BY TRACEY O’SHAUGHNESSY | REPUBLICAN-AMERICAN

Five Points Gallery in Torrington is fast becoming one of the most exciting new art galleries in the region.

The store-front gallery along Torrington’s Main Street has always had pluck and dash, but in August it added a spacious second gallery commensurate with its manifest commitment to showcasing contemporary art. Virtually all of the artists it has shown have been from this area, and the most electrifying artist it has found so far appears to have been hiding under its noses.

 
Wayne Herpich is a Torrington native and graduate of the Pratt Institute and Yale University who spent 40 years working at the Torrington Company. Heaven knows what he did there, but it couldn’t have been anything like the galvanizing paintings he now has on view in the stunning new North and West galleries.

His “Fitted for Wings” seem to shimmer along the flat white walls and over the polished blond floors of the gallery. These vibrant, kinetic images have all of the shimmering static of an old television set. But the colors and shapes are so boldly chosen and so thickly applied, that the works have almost a phosphorescent quality.

V-like shapes of confectionary orange and lemon yellow clash against bold lilac horizontals and thick, crimson reds. Each of these vivid colors seems to clatter violently against an opposing color, yet each glyph and glob, each hypnotic wave and form holds its own distinctive shape. How a painter in oils manages to juxtapose such diametric colors without dribbling off into dissonance — or mud — is mind boggling.

Herpich’s works have all of the rhythmic intensity of African textiles or drums. They play with texture and form, color and harmony in a way that creates a dizzying puzzle of emotion. This non-objective abstraction doesn’t necessarily attempt to suggest any known form, but instead seems to stand on its own symphonic structure. Together, these clashing colors and forms — most of them no bigger than 3 to 4 inches, nestle against one another and sidle up in strangely harmonious patterns that defy theory. Each jagged piece — and there are hundreds of them on a single four-foot-by four-foot painting — has its own personality. Look closely and you’ll see daubs of aquamarine so thickly and yet delicately applied that they look like petals emanating from the flat surface.

Sometimes the paint is as light as a stain, while in others the paint appears to have been applied with a palette knife and has a gelatinous consistency that invites touch. Bands of color reach crescendos and drift off into sand bars of color, totem poles of shape, and all of it expresses a blossoming exuberance.

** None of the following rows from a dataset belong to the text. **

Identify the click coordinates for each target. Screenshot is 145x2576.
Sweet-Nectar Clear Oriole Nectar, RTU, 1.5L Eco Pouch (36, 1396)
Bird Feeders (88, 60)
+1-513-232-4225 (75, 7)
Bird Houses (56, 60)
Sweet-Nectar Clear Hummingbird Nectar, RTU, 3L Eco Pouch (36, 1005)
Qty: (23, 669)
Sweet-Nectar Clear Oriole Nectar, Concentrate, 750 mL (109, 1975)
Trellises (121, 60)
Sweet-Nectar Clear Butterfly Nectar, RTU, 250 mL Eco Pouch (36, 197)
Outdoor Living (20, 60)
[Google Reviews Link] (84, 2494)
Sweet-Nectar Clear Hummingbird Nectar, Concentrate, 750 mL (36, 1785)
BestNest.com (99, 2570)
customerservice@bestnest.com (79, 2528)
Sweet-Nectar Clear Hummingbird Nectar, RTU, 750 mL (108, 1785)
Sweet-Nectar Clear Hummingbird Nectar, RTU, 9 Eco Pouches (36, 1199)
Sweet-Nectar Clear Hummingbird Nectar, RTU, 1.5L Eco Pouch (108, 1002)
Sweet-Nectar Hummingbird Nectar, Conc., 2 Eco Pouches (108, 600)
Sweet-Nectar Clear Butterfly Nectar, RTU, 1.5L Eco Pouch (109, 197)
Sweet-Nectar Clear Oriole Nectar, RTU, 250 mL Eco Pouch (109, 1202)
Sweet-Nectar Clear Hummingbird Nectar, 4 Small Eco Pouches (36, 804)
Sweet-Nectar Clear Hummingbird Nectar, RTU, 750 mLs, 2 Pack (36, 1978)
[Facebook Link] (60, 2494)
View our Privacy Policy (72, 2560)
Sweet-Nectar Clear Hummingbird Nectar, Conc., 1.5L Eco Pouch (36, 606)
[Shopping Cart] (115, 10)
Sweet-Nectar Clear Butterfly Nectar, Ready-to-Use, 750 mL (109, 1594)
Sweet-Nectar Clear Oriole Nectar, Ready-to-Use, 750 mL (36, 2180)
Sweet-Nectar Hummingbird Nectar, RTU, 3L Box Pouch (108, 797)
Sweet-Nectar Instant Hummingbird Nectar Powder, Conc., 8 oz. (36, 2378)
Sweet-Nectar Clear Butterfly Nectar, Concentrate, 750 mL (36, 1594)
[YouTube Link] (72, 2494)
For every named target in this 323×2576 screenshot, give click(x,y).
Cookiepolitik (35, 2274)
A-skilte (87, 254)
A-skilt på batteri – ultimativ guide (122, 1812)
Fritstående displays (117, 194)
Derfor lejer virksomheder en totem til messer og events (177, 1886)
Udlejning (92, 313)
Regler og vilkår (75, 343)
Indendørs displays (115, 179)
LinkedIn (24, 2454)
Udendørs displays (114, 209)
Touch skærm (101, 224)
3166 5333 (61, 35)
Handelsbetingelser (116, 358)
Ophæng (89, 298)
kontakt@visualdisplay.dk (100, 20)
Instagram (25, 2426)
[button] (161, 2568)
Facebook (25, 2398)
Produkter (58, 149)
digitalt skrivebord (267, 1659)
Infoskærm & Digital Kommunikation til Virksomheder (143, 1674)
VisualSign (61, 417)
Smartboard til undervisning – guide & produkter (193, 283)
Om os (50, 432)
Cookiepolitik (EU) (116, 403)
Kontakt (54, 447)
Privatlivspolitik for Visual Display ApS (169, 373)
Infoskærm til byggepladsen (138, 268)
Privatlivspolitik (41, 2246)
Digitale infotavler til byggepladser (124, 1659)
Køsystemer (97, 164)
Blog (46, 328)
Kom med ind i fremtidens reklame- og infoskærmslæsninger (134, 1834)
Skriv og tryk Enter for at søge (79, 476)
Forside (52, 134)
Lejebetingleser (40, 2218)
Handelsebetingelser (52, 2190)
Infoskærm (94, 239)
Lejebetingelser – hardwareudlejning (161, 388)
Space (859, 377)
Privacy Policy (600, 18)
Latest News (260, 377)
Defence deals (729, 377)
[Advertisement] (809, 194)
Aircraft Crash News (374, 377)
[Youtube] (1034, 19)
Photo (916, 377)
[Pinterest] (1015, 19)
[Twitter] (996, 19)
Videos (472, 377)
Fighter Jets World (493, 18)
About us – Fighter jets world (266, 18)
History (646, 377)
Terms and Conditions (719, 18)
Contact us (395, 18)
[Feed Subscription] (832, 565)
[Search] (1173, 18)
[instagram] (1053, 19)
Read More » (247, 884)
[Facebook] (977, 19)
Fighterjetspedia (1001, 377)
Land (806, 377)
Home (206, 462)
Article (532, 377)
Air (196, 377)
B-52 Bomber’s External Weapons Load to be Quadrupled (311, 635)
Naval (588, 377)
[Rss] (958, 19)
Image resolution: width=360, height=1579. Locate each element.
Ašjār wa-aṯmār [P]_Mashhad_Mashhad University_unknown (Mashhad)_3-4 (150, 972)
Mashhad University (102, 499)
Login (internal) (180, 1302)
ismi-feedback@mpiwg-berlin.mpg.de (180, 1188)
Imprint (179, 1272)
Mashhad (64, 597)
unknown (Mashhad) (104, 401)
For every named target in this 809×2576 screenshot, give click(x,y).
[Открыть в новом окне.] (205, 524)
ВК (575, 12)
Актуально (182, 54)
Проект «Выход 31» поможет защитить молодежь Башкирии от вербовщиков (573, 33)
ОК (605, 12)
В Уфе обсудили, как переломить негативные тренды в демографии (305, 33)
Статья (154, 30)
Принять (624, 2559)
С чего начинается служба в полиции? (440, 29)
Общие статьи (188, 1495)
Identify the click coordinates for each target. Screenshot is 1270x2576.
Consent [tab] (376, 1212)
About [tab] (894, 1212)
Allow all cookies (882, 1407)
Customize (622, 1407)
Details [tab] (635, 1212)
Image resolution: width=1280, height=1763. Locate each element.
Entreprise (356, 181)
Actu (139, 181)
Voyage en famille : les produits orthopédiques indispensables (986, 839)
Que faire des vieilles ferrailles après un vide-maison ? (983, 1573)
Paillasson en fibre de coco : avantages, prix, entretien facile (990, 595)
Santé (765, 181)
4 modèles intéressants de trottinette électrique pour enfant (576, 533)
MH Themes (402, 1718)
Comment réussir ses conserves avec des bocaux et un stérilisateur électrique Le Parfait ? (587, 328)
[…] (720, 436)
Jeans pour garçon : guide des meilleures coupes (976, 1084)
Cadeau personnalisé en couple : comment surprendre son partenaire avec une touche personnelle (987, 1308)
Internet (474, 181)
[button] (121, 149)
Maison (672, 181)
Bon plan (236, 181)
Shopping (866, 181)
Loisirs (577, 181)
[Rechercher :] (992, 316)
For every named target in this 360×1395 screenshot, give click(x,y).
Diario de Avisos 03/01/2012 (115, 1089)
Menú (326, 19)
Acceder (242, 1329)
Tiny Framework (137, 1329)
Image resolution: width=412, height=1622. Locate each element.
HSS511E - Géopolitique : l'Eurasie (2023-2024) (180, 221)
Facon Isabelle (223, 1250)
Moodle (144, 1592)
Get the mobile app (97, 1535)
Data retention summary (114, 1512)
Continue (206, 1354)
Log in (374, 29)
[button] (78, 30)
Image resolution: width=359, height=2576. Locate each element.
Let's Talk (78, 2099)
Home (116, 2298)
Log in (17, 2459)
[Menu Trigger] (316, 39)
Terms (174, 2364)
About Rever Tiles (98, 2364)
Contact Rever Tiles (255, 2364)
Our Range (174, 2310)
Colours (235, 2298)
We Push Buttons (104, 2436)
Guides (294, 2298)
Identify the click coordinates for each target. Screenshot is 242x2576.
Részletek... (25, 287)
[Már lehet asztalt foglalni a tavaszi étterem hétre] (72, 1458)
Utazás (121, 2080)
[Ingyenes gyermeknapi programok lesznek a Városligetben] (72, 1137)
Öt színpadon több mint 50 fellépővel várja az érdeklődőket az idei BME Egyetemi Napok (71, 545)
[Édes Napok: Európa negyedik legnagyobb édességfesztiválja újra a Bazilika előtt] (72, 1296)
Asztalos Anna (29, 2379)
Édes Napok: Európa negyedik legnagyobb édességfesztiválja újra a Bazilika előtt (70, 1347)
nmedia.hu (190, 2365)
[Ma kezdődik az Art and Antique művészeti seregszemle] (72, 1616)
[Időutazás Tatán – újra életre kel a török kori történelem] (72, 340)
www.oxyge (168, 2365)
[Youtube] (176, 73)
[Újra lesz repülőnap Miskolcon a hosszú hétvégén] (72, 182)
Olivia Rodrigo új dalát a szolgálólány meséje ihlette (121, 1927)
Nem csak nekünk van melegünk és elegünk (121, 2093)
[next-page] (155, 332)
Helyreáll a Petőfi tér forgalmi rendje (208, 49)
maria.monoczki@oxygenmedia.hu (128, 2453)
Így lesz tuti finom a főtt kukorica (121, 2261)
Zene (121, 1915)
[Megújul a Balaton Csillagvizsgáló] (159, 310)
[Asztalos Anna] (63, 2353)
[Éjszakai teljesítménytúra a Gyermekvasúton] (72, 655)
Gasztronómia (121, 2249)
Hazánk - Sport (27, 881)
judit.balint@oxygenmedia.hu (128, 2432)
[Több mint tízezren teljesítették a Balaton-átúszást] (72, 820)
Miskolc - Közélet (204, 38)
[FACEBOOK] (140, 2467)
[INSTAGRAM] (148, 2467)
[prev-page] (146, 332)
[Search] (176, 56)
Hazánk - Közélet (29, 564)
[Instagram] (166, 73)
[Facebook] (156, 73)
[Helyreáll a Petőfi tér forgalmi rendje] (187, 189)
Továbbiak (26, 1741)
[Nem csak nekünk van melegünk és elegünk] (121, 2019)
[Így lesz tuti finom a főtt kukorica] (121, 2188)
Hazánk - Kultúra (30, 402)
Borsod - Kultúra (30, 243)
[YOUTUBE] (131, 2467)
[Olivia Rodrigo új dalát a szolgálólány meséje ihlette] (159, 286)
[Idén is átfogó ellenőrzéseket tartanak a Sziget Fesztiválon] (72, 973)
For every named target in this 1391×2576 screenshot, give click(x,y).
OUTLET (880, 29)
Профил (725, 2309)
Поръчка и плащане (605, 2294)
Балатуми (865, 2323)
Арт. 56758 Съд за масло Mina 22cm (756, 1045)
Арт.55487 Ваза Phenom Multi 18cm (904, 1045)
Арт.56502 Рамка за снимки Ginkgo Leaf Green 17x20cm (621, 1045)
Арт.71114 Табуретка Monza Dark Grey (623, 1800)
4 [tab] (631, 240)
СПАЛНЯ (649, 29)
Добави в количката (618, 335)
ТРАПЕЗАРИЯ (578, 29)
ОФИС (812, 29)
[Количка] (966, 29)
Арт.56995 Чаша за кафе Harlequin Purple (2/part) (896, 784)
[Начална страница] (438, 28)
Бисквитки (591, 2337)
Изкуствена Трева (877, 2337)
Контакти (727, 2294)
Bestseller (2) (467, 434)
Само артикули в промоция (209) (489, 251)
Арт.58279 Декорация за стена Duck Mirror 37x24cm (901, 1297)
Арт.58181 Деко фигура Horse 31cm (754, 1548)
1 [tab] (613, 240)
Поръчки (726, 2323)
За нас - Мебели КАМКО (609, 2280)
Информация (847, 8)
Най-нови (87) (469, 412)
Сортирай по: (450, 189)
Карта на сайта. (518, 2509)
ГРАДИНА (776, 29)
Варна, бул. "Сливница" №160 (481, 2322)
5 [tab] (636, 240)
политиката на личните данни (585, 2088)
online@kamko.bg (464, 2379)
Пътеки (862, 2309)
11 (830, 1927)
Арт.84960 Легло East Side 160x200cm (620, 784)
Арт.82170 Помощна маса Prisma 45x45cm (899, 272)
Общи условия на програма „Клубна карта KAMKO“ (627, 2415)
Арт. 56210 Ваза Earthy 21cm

Only one, “Detrologia,” swathed in elegant blacks and rich eggplant purples, has an almost ghoulish quality, with its bat-like shapes suggesting a manic malevolence.

But for the most part, Herpich works suggest a world in which each distinctive element may be bold, defiant and richly original in itself, without disturbing the energy force of a neighbor who is just as audacious and feisty in its own right. In these days of polarizing politics, it’s energizing to see an image in which those differences produce a galvanizing harmony, rather than a rancorous belligerence.

In the front gallery, Donna Forma creates enormous organic works that appear to take on the question of inner lives and the forms we create to protect and shield them. Her cocoon-like sculptures look like hives, burrows or nests that have come out of some fantastical forest.

The enormous “Hive,” looks like a huge wasp nest but was created out of handmade paper, clearly wrapped and woven with a delicate, sustaining intensity. Other works are created with bands of walnut, heated in a steam box and then clamped to larger forms. The result is a womb-like orb with deeply textured subtleties woven together to create a swirling shape. Some of Forma’s works are done with mica sticks and dog hair, bamboo, thread and horse hair. They combine to make queer, cozy burrows or dens, all snug in their own glorious imperfection.

One untitled piece, created with string-like translucent glue and enormous bending and arching sticks, suggests a diaphanous form, almost like a reclining odalisque. At night, when headlights from oncoming cars hit it, it is said to take on the ghostly shimmering nature of an embryonic being.

This is a gallery that continues to enchant.